PARP-inhibitors for BRCA1/2-related advanced HER2-negative breast cancer: A meta-analysis and GRADE recommendations by the Italian Association of Medical Oncology

 

by Federica Miglietta, Michela Cinquini, Maria Vittoria Dieci, Laura Cortesi, Carmen Criscitiello, Filippo Montemurro, Lucia Del Mastro, Alberto Zambelli, Laura Biganzoli, Alessia Levaggi, Chiara Delle Piane, Caterina Marchiò, Massimo Calabrese, Lucio Fortunato, Pierfrancesco Franco, Bruno Meduri, Veronica Andrea Fittipaldo, Stefania Gori 

 

The Breast: VOLUME 66, P293-304, DECEMBER 01, 2022

 

Background

Approximately 5–10% of unselected breast cancer (BC) patients retain a hereditary predisposition related to a germline mutation in BRCA1/2 genes.

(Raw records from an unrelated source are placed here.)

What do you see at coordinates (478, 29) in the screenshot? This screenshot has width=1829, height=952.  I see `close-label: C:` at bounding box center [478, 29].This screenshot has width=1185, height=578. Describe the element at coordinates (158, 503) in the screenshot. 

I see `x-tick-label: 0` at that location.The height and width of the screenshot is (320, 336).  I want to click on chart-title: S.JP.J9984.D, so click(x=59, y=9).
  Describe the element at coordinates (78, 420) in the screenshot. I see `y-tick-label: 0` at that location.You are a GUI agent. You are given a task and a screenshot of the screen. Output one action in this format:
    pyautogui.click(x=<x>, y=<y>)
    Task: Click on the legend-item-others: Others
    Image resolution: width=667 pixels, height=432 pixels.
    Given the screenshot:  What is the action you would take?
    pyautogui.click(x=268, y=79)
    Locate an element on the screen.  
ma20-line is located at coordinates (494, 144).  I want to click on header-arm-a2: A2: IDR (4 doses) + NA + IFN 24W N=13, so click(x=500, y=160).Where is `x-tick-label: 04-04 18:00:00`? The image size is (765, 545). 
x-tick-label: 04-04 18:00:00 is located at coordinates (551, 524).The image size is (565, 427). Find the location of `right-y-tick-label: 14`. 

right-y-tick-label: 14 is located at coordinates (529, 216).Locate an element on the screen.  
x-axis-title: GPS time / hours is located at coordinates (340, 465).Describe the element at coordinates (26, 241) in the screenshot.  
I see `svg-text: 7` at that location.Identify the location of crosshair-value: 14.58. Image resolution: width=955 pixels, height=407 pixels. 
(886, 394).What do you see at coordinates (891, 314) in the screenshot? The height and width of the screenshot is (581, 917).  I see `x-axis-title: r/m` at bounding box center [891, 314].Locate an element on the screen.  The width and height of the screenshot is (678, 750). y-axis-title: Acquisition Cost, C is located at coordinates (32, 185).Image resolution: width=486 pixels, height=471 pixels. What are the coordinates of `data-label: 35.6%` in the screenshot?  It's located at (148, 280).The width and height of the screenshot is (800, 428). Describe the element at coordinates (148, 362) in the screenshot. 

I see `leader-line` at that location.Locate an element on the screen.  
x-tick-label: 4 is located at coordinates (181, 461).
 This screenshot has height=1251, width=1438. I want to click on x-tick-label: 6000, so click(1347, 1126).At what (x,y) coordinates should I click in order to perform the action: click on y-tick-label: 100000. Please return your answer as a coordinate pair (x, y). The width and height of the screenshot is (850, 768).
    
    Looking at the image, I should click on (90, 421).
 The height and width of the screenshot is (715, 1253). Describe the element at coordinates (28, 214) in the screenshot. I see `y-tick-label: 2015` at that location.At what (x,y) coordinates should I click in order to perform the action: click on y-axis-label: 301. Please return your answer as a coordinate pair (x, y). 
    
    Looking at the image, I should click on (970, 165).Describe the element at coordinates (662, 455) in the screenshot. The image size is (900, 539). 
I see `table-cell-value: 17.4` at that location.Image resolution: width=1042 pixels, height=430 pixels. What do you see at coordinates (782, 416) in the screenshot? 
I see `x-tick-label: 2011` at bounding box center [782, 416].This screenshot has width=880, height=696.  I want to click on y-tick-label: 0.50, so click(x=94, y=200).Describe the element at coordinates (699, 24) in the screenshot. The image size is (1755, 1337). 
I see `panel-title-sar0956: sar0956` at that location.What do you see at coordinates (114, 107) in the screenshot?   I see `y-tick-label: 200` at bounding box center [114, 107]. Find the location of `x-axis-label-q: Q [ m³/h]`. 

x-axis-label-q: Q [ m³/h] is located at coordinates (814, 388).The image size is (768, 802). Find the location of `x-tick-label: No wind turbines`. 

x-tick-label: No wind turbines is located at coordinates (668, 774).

The poly-ADP ribose polymerase (PARP)-inhibitors olaparib and talazoparib have been granted marketing authorization by both FDA and EMA for adults with BRCA1/2 germline mutations and HER2-negative (HER2-) advanced BC based on the results from the phase III OlympiAd and EMBRACA trials.

Methods

The panel of the Italian Association of Medical Oncology (AIOM) Clinical Practice Guidelines on Breast Cancer addressed two critical clinical questions, adopting the Grades of Recommendation, Assessment, Development and Evaluation (GRADE) approach and the Evidence to Decision framework (EtD), to develop recommendations on the use of PARP-inhibitors, with respect to single-agent chemotherapy, in patients with BRCA-related triple-negative (clinical question 1) and hormone receptor-positive (HR+)/HER2- (clinical question 2) advanced BC.

Results

Two studies were eligible (OlympiAd and EMBRACA). For both clinical questions, the Panel judged the benefit/harm balance probably in favor of the intervention, given the favorable impact in terms of PFS, ORR, and QoL at an acceptable cost in terms of toxicity; the overall certainty of the evidence was low. The panel's final recommendations were conditional in favor of PARP-inhibitors over single-agent chemotherapy in both HR+/HER2-and triple-negative BC. Finally, the Panel identified and discussed areas of uncertainty calling for further exploration.

Conclusions

The Panel of AIOM BC Clinical Practice Guideline provided clinical recommendations on the use of PARP-inhibitors, with respect to single-agent chemotherapy, in patients with BRCA-related HER2-advanced BC by adopting the GRADE methodology.